How should I describe what this comic actually is? A one-shot? An annual? A year-late issue of an on-oning? Deadpool & Cable #26 is an odd little ditty, to say the least. It reads like a single issue but carries the numbering of Cable’s long-canceled monthly. Considering Cable is currently dead, it’s fitting that his best bud, Deadpool, is the one to honor him postmortem.
I hadn’t got around to reading last year’s Deadpool & Cable #25 until a couple of months ago and I thoroughly enjoyed it. Duane Swierczynski really had a great grip of Nathan, Wade and their complex, contrasting relationship. (I believe that Swiecrynski landed Wade Wilson’s War on the strength of that issue.) This marks a type of spiritual sequel to the Cable (Vol. 2) series ender. We join Deadpool at Cable’s grave in what is supposed to be a flashback, but considering that I’m not a huge follower of the X-Titles I have a little trouble placing it in the grand scheme.
Regardless, the time point of the story isn’t vital, as it’s more about the occasion. Here we have Deadpool, a typically inane character, mourning the death of the only other heavy hitter that ever took him seriously. There’s a friction there that really works, the normally chaotic Deadpool having to slow down and recollect the best moments in the life of a buddy.
That relationship was truly fostered and built in the pages of Cable & Deadpool, the 50-issue ongoing written by Fabian Nicieza and a host of art teams. Over the span of that quirky but extremely solid series Nicieza brought the two from casual enemies to best friends through their diversity and heroic dichotomy. The two characters really balanced each other, as Deadpool needs structure and Cable needs some humor. Both supplied each other with what the other lacked, and it magically worked under solid writing and some very cool concepts. Considering that both characters were merged into the same book because of their inability to sell enough copies of their own, I’d say Cable & Deadpool was a huge success for everyone involved.
This issue reads like a somber love letter to that series. It calls back to specific moments and to Deadpool and Cable’s relationship in general. Deadpool’s reflections on the past and significance of it are poignant while still not losing his unique voice. Swierczynski really nails Cable’s characterization and memory even if the time traveling son of Cyclops only appears in flashbacks. The spirit of Cable is strong here, and his memory is well served in the hands of a mouthy mercenary.
The issue’s pitfalls are more subtle than the strengths. Basically, the plot wasn’t very engaging. While it was definitely thought out, I wasn’t as eager to flip through the pages as I wanted to be.

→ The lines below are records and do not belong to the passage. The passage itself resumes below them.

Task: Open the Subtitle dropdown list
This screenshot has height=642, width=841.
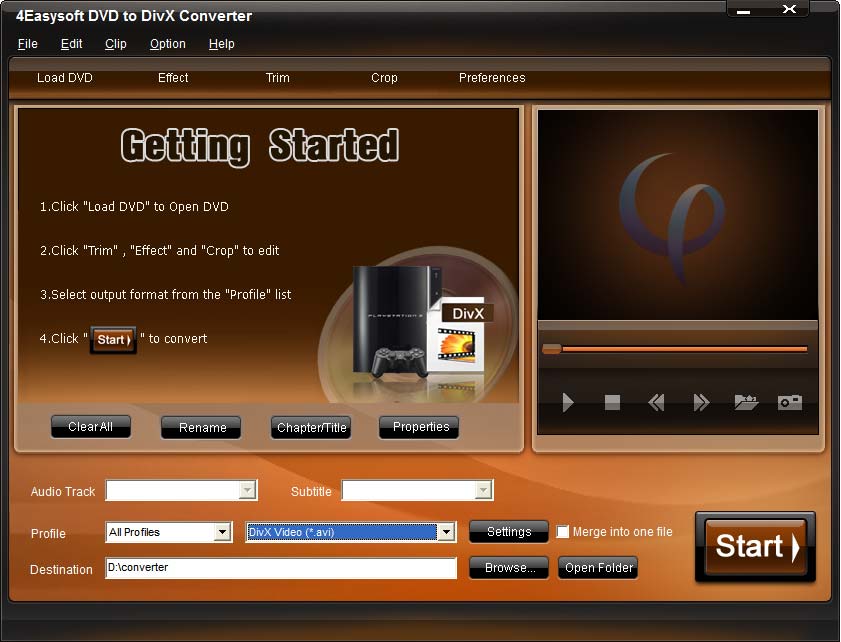Action: click(x=483, y=490)

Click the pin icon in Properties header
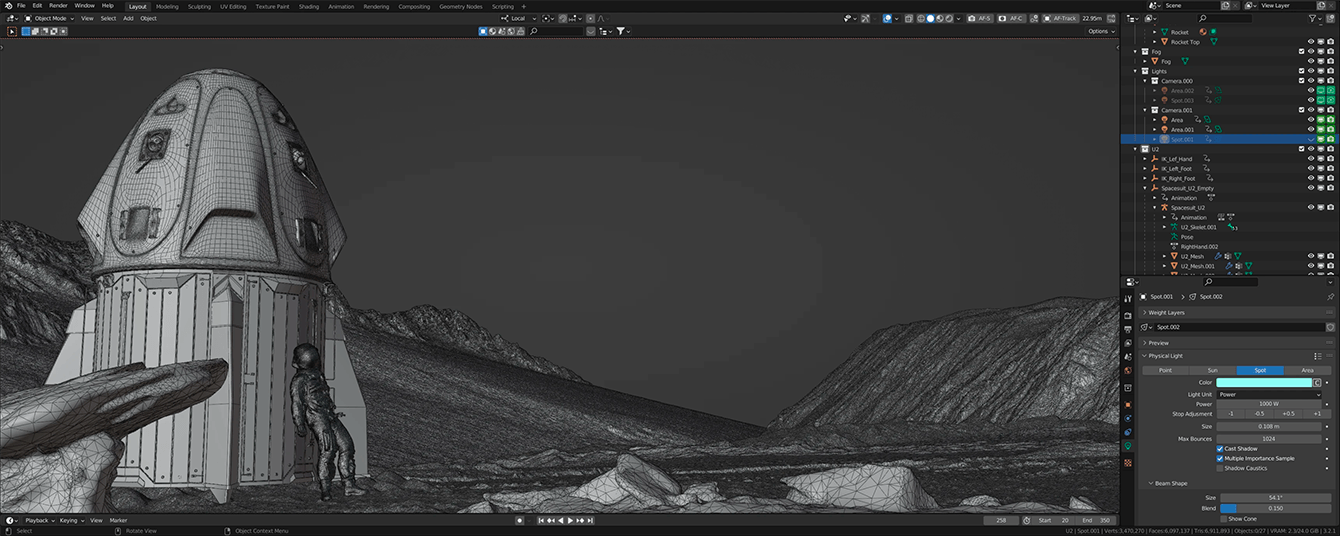point(1330,297)
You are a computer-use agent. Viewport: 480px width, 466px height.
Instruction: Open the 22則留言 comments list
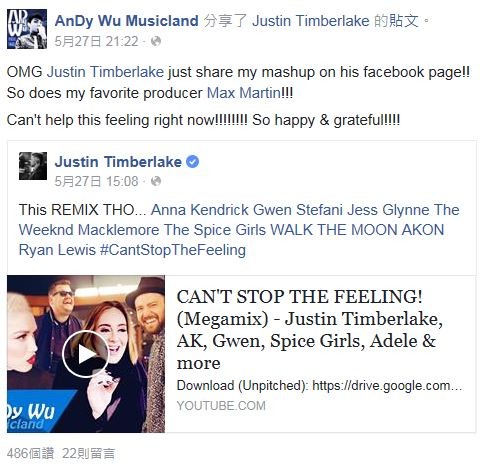coord(89,453)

There were no secondary characters or huge reveals — just a linear story to get us to the cover image of Deadpool in Cable’s iconic gear. Leandro Fernandez pencils and inkers were very strong in the basic elements, but lacked a pop that I think a Deadpool story needs. Swierczynski’s Deadpool characterization is close but slightly misses the mark. This issue is a little more serious than most Deadpool stories, but it lacks the zaniness or swagger I typically expect from any story featuring the Crimson Comedian. There are definitely some chuckle-out-loud moments (the friendly poke at Rob Liefeld was my particular favorite) but, in general, Deadpool was missing his comedic strut. Even in a story that centers on death, I expect that in the least.
In the end, this is a must-grab for any fan of Deadpool, Cable or their peculiar friendship. Otherwise, leave this one on the shelf.